[Exercise prompt]: Can you lay out the material below as a JSON list of strings, one string per line, with blank lines left out?
►
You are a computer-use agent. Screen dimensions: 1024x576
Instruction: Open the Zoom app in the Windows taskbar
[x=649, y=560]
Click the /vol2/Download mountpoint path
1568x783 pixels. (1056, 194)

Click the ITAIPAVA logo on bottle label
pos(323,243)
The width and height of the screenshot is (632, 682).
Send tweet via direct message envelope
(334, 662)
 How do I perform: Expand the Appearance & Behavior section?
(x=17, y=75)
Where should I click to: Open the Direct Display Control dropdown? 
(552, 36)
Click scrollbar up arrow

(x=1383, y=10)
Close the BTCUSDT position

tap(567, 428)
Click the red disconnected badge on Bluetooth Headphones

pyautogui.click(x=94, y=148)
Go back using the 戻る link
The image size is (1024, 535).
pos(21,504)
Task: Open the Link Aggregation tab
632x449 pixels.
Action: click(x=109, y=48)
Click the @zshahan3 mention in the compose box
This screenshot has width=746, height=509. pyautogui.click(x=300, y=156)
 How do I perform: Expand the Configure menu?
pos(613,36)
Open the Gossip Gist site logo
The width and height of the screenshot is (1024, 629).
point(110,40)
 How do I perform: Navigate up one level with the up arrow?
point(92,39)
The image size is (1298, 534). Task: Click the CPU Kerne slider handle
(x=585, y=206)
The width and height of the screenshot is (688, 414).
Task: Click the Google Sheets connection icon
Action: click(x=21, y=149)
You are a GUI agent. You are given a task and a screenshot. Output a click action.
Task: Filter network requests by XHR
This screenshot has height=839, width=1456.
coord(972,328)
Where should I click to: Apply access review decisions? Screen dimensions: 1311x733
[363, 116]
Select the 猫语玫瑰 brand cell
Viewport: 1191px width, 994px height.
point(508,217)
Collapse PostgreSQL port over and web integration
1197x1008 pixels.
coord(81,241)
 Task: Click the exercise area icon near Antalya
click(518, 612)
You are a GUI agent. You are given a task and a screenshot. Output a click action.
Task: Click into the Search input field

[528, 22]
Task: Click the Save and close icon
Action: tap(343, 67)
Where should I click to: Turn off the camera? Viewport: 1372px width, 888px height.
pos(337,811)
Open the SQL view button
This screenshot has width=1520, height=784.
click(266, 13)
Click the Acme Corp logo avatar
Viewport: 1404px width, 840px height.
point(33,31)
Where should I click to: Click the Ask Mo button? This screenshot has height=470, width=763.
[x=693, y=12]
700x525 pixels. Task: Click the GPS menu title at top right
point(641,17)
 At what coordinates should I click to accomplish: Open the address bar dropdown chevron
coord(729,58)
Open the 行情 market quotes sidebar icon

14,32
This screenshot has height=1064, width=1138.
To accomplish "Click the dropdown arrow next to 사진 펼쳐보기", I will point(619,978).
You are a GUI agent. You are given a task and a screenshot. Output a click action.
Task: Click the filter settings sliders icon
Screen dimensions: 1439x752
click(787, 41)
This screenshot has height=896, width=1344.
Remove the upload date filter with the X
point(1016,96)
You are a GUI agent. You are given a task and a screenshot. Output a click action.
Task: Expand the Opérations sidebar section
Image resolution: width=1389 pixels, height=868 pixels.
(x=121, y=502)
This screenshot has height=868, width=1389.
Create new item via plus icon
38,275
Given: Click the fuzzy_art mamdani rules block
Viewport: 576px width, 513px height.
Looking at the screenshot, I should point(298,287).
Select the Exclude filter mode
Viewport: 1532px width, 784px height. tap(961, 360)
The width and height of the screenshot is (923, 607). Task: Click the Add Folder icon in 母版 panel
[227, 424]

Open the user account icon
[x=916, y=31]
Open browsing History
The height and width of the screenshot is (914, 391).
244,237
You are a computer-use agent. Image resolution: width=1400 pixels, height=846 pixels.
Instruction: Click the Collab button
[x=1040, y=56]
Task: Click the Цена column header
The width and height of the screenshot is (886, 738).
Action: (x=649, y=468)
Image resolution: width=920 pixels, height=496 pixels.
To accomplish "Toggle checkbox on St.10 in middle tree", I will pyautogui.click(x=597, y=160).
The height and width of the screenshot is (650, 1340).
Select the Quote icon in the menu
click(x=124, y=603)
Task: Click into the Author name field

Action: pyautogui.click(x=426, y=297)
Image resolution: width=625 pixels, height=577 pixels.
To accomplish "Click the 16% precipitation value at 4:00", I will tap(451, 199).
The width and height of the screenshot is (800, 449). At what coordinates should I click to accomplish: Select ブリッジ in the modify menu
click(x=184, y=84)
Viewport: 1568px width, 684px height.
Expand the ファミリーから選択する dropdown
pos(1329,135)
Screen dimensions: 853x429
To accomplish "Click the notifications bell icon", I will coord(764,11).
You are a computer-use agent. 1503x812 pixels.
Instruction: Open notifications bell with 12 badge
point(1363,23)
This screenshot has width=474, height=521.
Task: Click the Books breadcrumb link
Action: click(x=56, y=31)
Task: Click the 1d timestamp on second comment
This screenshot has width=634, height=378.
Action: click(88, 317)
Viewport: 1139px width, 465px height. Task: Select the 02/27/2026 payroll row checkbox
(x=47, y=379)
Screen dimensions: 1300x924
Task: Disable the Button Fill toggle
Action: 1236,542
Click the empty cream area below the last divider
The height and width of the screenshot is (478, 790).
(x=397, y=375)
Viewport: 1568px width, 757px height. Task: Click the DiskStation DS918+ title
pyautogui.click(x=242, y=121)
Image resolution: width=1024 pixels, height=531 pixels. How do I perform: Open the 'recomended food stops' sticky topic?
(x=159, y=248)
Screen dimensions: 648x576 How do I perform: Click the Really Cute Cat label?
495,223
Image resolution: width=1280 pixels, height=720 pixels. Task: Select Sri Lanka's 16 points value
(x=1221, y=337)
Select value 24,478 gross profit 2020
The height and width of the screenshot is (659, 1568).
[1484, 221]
◄
[Exercise response]:
[
  "You are a computer-use agent. Screen dimensions: 1024x576",
  "Instruction: Open the Zoom app in the Windows taskbar",
  "[x=649, y=560]",
  "Click the /vol2/Download mountpoint path",
  "1568x783 pixels. (1056, 194)",
  "Click the ITAIPAVA logo on bottle label",
  "pos(323,243)",
  "The width and height of the screenshot is (632, 682).",
  "Send tweet via direct message envelope",
  "(334, 662)",
  " How do I perform: Expand the Appearance & Behavior section?",
  "(x=17, y=75)",
  "Where should I click to: Open the Direct Display Control dropdown? ",
  "(552, 36)",
  "Click scrollbar up arrow",
  "(x=1383, y=10)",
  "Close the BTCUSDT position",
  "tap(567, 428)",
  "Click the red disconnected badge on Bluetooth Headphones",
  "pyautogui.click(x=94, y=148)",
  "Go back using the 戻る link",
  "The image size is (1024, 535).",
  "pos(21,504)",
  "Task: Open the Link Aggregation tab",
  "632x449 pixels.",
  "Action: click(x=109, y=48)",
  "Click the @zshahan3 mention in the compose box",
  "This screenshot has width=746, height=509. pyautogui.click(x=300, y=156)",
  " How do I perform: Expand the Configure menu?",
  "pos(613,36)",
  "Open the Gossip Gist site logo",
  "The width and height of the screenshot is (1024, 629).",
  "point(110,40)",
  " How do I perform: Navigate up one level with the up arrow?",
  "point(92,39)",
  "The image size is (1298, 534). Task: Click the CPU Kerne slider handle",
  "(x=585, y=206)",
  "The width and height of the screenshot is (688, 414).",
  "Task: Click the Google Sheets connection icon",
  "Action: click(x=21, y=149)",
  "You are a GUI agent. You are given a task and a screenshot. Output a click action.",
  "Task: Filter network requests by XHR",
  "This screenshot has height=839, width=1456.",
  "coord(972,328)",
  "Where should I click to: Apply access review decisions? Screen dimensions: 1311x733",
  "[363, 116]",
  "Select the 猫语玫瑰 brand cell",
  "Viewport: 1191px width, 994px height.",
  "point(508,217)",
  "Collapse PostgreSQL port over and web integration",
  "1197x1008 pixels.",
  "coord(81,241)",
  " Task: Click the exercise area icon near Antalya",
  "click(518, 612)",
  "You are a GUI agent. You are given a task and a screenshot. Output a click action.",
  "Task: Click into the Search input field",
  "[528, 22]",
  "Task: Click the Save and close icon",
  "Action: tap(343, 67)",
  "Where should I click to: Turn off the camera? Viewport: 1372px width, 888px height.",
  "pos(337,811)",
  "Open the SQL view button",
  "This screenshot has width=1520, height=784.",
  "click(266, 13)",
  "Click the Acme Corp logo avatar",
  "Viewport: 1404px width, 840px height.",
  "point(33,31)",
  "Where should I click to: Click the Ask Mo button? This screenshot has height=470, width=763.",
  "[x=693, y=12]",
  "700x525 pixels. Task: Click the GPS menu title at top right",
  "point(641,17)",
  " At what coordinates should I click to accomplish: Open the address bar dropdown chevron",
  "coord(729,58)",
  "Open the 行情 market quotes sidebar icon",
  "14,32",
  "This screenshot has height=1064, width=1138.",
  "To accomplish \"Click the dropdown arrow next to 사진 펼쳐보기\", I will point(619,978).",
  "You are a GUI agent. You are given a task and a screenshot. Output a click action.",
  "Task: Click the filter settings sliders icon",
  "Screen dimensions: 1439x752",
  "click(787, 41)",
  "This screenshot has height=896, width=1344.",
  "Remove the upload date filter with the X",
  "point(1016,96)",
  "You are a GUI agent. You are given a task and a screenshot. Output a click action.",
  "Task: Expand the Opérations sidebar section",
  "Image resolution: width=1389 pixels, height=868 pixels.",
  "(x=121, y=502)",
  "This screenshot has height=868, width=1389.",
  "Create new item via plus icon",
  "38,275",
  "Given: Click the fuzzy_art mamdani rules block",
  "Viewport: 576px width, 513px height.",
  "Looking at the screenshot, I should point(298,287).",
  "Select the Exclude filter mode",
  "Viewport: 1532px width, 784px height. tap(961, 360)",
  "The width and height of the screenshot is (923, 607). Task: Click the Add Folder icon in 母版 panel",
  "[227, 424]",
  "Open the user account icon",
  "[x=916, y=31]",
  "Open browsing History",
  "The height and width of the screenshot is (914, 391).",
  "244,237",
  "You are a computer-use agent. Image resolution: width=1400 pixels, height=846 pixels.",
  "Instruction: Click the Collab button",
  "[x=1040, y=56]",
  "Task: Click the Цена column header",
  "The width and height of the screenshot is (886, 738).",
  "Action: (x=649, y=468)",
  "Image resolution: width=920 pixels, height=496 pixels.",
  "To accomplish \"Toggle checkbox on St.10 in middle tree\", I will pyautogui.click(x=597, y=160).",
  "The height and width of the screenshot is (650, 1340).",
  "Select the Quote icon in the menu",
  "click(x=124, y=603)",
  "Task: Click into the Author name field",
  "Action: pyautogui.click(x=426, y=297)",
  "Image resolution: width=625 pixels, height=577 pixels.",
  "To accomplish \"Click the 16% precipitation value at 4:00\", I will tap(451, 199).",
  "The width and height of the screenshot is (800, 449). At what coordinates should I click to accomplish: Select ブリッジ in the modify menu",
  "click(x=184, y=84)",
  "Viewport: 1568px width, 684px height.",
  "Expand the ファミリーから選択する dropdown",
  "pos(1329,135)",
  "Screen dimensions: 853x429",
  "To accomplish \"Click the notifications bell icon\", I will coord(764,11).",
  "You are a computer-use agent. 1503x812 pixels.",
  "Instruction: Open notifications bell with 12 badge",
  "point(1363,23)",
  "This screenshot has width=474, height=521.",
  "Task: Click the Books breadcrumb link",
  "Action: click(x=56, y=31)",
  "Task: Click the 1d timestamp on second comment",
  "This screenshot has width=634, height=378.",
  "Action: click(88, 317)",
  "Viewport: 1139px width, 465px height. Task: Select the 02/27/2026 payroll row checkbox",
  "(x=47, y=379)",
  "Screen dimensions: 1300x924",
  "Task: Disable the Button Fill toggle",
  "Action: 1236,542",
  "Click the empty cream area below the last divider",
  "The height and width of the screenshot is (478, 790).",
  "(x=397, y=375)",
  "Viewport: 1568px width, 757px height. Task: Click the DiskStation DS918+ title",
  "pyautogui.click(x=242, y=121)",
  "Image resolution: width=1024 pixels, height=531 pixels. How do I perform: Open the 'recomended food stops' sticky topic?",
  "(x=159, y=248)",
  "Screen dimensions: 648x576 How do I perform: Click the Really Cute Cat label?",
  "495,223",
  "Image resolution: width=1280 pixels, height=720 pixels. Task: Select Sri Lanka's 16 points value",
  "(x=1221, y=337)",
  "Select value 24,478 gross profit 2020",
  "The height and width of the screenshot is (659, 1568).",
  "[1484, 221]"
]